The digital knowledge gap

I recently ran across an article from 2012 titled The Missing 20th Century: How Copyright Protection Makes Books Vanish.  It had a graph that immediately caught my eye.

Screen Shot 2016-04-01 at 4.52.06 PMThe data was compiled from a sample of 2,500 books and presented in a talk called “Do Bad Things Happen When Works Fall Into the Public Domain?” by Professor Paul Heald.  You can access the talk on youtube.  Heald is a law professor, but my interest is not legal.

I was at a meeting at the University of Maryland recently, and I took a Lyft driven by an undergrad.  We were talking about libraries, and he said how great they were for meeting up with people to study.  So I asked him, “When was the last time you used a library to get a physical book?”  And he said, “Maybe elementary school?”

This is a college student, someone who is actively learning and working on assignments.  He doesn’t use physical books from a library — EVER.  He may not be representative of all students, but it certainly gave me pause.

I did a little more poking around, wondering about how often physical books are used in university settings, and read “National Survey Documents Effects of Internet Use on Libraries.”  It isn’t specifically about book use per se but it had a revealing passage:

“Of the time that graduate and undergraduate students devote to looking for information used in research and course work, one-third is spent in campus libraries. When searching for and using information for research and teaching, faculty members, by contrast, spend only about 10 percent of their time in the library.”

In other words, many of the people an academic library serves don’t actually use the physical structure for learning, regardless of whether they use a physical book.  Another study found that only 9% of surveyed students reported using a library book during their periods of heaviest academic work.

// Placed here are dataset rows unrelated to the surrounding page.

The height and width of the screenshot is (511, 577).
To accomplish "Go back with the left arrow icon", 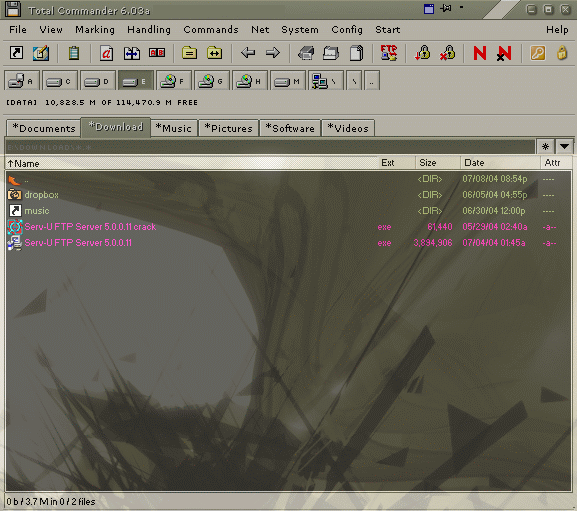I will 248,53.
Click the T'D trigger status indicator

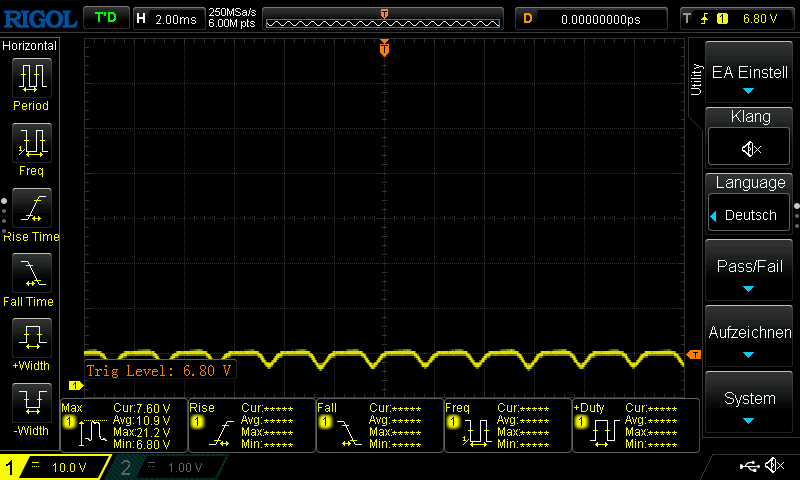pos(104,18)
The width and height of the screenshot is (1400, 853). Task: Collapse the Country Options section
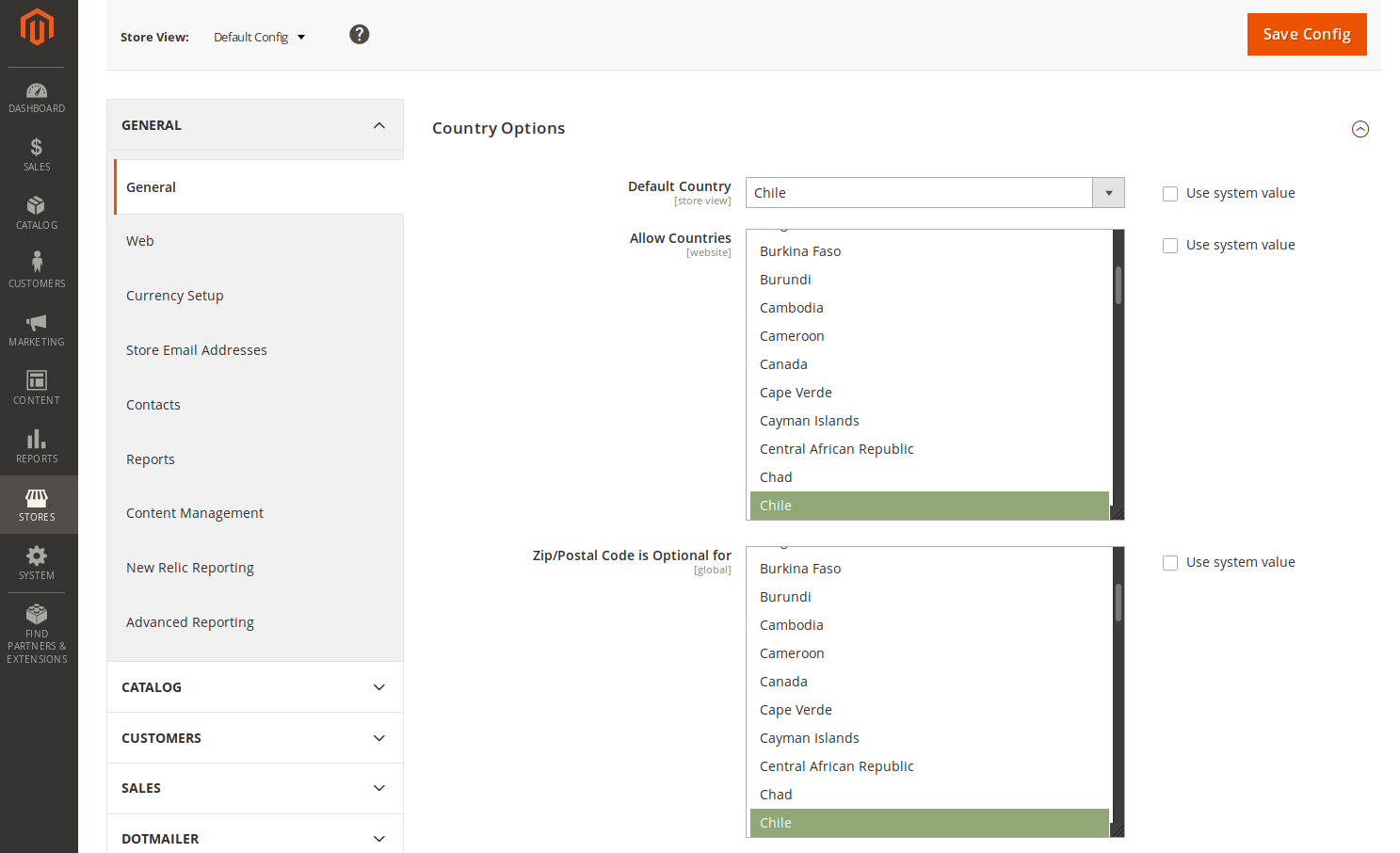tap(1360, 129)
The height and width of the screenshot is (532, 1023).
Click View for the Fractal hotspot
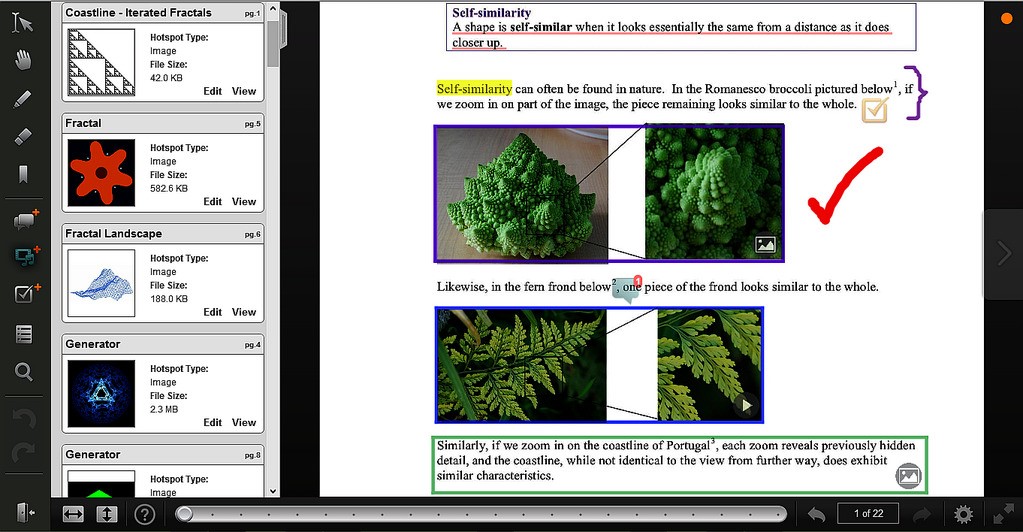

This is what the 6th floor of the university library looked like during the final weeks of the semester  —  a lot of books, and no people.

Increasingly students (and others) are turning to digital resources, and they don’t necessarily want to go to a physical library to get them.

The Internet Archive is trying to create a digital library that represents all human knowledge.  I analyzed 4 million of our books to find out whether we have the same gap in our digital collections that Heald observed in the books Amazon sells.


Internet Archive books are generally free to download if they were published before 1923, and have some level of restrictions if they are more recent (they may be borrowable, available only to sight disabled people, etc.).

Regardless of access levels, this library of 4 million books is missing a lot of content from the 20th century.  Most of these books are not in print any longer, and the publishers (if they still exist) have little incentive to make digital copies available.  And according to Heald’s small study, they may not be easy to buy – at least from Amazon.

These physical books do still exist in libraries around the country, but will those libraries make digital copies and make them available to the general public — not just their own students and patrons?

If we don’t address this digital knowledge gap, we may lose access to a century of information.


  1. Alexis, thank you for the wonderful article. you are raising an important issue not only to America but also beyond. There is trend even within schools in developing countries, where Internet and access to online academic resources is not yet the best, of decreasing library usage. May be Google is making searching for academic resources too easy to trouble with library shelves!!!